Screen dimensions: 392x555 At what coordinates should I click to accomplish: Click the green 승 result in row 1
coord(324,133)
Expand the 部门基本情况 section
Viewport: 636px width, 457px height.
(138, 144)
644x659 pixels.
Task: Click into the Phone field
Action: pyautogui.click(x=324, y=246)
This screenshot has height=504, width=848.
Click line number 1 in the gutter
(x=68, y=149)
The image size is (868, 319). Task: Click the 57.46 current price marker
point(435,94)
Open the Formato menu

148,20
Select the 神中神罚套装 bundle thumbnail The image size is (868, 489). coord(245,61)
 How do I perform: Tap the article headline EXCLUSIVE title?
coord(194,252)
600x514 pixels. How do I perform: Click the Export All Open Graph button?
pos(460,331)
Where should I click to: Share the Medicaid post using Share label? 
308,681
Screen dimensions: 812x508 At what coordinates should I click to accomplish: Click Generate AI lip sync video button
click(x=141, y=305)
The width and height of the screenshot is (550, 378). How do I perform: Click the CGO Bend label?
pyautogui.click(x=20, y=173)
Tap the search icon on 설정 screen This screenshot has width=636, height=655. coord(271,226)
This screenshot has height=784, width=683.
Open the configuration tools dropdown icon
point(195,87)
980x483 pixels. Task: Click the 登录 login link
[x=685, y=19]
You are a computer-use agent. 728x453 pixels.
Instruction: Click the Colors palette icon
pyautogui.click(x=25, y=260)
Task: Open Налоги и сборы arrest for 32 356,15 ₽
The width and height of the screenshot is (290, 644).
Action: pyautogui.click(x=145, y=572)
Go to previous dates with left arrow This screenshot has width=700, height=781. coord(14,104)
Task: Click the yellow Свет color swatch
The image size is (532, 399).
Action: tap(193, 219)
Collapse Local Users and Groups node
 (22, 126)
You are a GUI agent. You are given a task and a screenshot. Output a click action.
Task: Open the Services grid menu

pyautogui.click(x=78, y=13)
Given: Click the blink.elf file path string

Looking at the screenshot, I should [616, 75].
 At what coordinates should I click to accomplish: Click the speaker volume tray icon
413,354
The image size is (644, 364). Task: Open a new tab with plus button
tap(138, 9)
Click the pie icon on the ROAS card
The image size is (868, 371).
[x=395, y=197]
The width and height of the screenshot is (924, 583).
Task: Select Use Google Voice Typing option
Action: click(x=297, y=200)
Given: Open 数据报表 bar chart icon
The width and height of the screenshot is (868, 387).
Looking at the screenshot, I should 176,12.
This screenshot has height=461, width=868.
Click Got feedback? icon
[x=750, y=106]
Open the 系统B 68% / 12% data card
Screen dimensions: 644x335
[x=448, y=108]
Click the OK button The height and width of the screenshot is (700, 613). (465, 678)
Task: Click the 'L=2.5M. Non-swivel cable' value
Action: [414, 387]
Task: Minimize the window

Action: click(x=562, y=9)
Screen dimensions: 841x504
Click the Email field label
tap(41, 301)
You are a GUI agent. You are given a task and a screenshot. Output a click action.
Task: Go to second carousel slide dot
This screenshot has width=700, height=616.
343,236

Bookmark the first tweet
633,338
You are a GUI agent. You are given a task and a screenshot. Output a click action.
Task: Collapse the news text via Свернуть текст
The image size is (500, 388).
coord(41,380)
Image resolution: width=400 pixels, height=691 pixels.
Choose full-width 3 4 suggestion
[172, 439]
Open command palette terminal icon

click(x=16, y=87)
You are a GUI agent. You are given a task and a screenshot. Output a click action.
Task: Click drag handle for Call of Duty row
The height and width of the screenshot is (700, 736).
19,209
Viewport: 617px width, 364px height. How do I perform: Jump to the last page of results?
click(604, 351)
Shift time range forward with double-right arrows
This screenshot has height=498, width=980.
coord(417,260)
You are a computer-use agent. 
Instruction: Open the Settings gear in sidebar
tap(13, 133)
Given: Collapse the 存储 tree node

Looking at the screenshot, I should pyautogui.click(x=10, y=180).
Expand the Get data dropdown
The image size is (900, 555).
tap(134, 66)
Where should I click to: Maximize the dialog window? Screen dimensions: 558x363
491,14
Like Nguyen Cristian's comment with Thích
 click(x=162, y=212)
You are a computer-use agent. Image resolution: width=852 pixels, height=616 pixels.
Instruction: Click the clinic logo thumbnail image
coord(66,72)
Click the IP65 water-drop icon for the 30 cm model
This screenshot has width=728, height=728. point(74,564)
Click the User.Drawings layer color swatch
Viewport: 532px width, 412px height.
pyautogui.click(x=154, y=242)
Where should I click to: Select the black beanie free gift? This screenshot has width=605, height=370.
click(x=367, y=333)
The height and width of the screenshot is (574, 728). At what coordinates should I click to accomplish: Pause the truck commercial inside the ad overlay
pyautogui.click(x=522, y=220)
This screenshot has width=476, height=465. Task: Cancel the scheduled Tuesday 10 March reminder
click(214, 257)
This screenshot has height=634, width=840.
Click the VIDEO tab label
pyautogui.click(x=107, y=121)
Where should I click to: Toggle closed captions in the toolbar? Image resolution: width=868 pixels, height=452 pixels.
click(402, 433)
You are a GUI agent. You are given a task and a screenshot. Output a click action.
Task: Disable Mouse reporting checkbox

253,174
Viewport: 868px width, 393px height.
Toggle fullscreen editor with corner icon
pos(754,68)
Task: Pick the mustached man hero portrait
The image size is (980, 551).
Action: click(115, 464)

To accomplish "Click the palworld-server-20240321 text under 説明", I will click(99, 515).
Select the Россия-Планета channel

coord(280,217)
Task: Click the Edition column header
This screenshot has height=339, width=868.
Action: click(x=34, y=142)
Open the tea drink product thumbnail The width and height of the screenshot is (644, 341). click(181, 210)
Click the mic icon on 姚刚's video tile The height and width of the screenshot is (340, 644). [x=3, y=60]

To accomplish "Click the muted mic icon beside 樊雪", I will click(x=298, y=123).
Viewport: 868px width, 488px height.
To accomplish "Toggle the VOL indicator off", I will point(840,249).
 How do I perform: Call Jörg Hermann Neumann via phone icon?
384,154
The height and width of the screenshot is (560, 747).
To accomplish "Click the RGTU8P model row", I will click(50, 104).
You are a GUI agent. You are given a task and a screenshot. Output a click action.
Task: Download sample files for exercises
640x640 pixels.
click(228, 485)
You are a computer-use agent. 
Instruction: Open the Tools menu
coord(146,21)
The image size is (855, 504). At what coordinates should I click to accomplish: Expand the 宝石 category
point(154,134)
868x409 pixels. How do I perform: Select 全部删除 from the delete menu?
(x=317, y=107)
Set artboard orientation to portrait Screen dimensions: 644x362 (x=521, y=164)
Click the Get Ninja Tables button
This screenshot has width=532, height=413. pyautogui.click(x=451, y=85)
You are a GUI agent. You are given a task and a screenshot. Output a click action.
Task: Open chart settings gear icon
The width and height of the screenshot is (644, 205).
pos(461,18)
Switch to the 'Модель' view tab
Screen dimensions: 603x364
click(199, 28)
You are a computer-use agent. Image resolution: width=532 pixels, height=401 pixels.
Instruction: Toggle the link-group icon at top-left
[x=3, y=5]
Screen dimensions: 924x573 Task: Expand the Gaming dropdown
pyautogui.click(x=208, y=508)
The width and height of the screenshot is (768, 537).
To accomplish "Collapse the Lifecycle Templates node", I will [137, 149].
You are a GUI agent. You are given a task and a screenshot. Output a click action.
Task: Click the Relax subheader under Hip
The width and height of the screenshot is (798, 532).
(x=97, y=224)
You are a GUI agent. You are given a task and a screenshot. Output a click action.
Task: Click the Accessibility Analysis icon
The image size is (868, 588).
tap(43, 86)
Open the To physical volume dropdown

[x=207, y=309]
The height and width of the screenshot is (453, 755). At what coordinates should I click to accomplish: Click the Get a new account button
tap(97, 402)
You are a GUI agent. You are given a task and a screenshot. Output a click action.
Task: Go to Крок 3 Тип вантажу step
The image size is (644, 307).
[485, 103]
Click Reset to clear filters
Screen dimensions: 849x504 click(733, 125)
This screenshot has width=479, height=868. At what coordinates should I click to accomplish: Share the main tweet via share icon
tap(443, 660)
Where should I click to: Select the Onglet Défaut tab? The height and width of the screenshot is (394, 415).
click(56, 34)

- AIM OF THE EXERCISE
Which lines run from the one holding "Open the configuration tools dropdown icon" through the one holding "Given: Open 数据报表 bar chart icon" in the records above? Repeat them exactly, both included, and nothing more.

- EXERCISE OUTPUT
Open the configuration tools dropdown icon
point(195,87)
980x483 pixels. Task: Click the 登录 login link
[x=685, y=19]
You are a computer-use agent. 728x453 pixels.
Instruction: Click the Colors palette icon
pyautogui.click(x=25, y=260)
Task: Open Налоги и сборы arrest for 32 356,15 ₽
The width and height of the screenshot is (290, 644).
Action: pyautogui.click(x=145, y=572)
Go to previous dates with left arrow This screenshot has width=700, height=781. coord(14,104)
Task: Click the yellow Свет color swatch
The image size is (532, 399).
Action: tap(193, 219)
Collapse Local Users and Groups node
 (22, 126)
You are a GUI agent. You are given a task and a screenshot. Output a click action.
Task: Open the Services grid menu

pyautogui.click(x=78, y=13)
Given: Click the blink.elf file path string

Looking at the screenshot, I should [616, 75].
 At what coordinates should I click to accomplish: Click the speaker volume tray icon
413,354
The image size is (644, 364). Task: Open a new tab with plus button
tap(138, 9)
Click the pie icon on the ROAS card
The image size is (868, 371).
[x=395, y=197]
The width and height of the screenshot is (924, 583).
Task: Select Use Google Voice Typing option
Action: click(x=297, y=200)
Given: Open 数据报表 bar chart icon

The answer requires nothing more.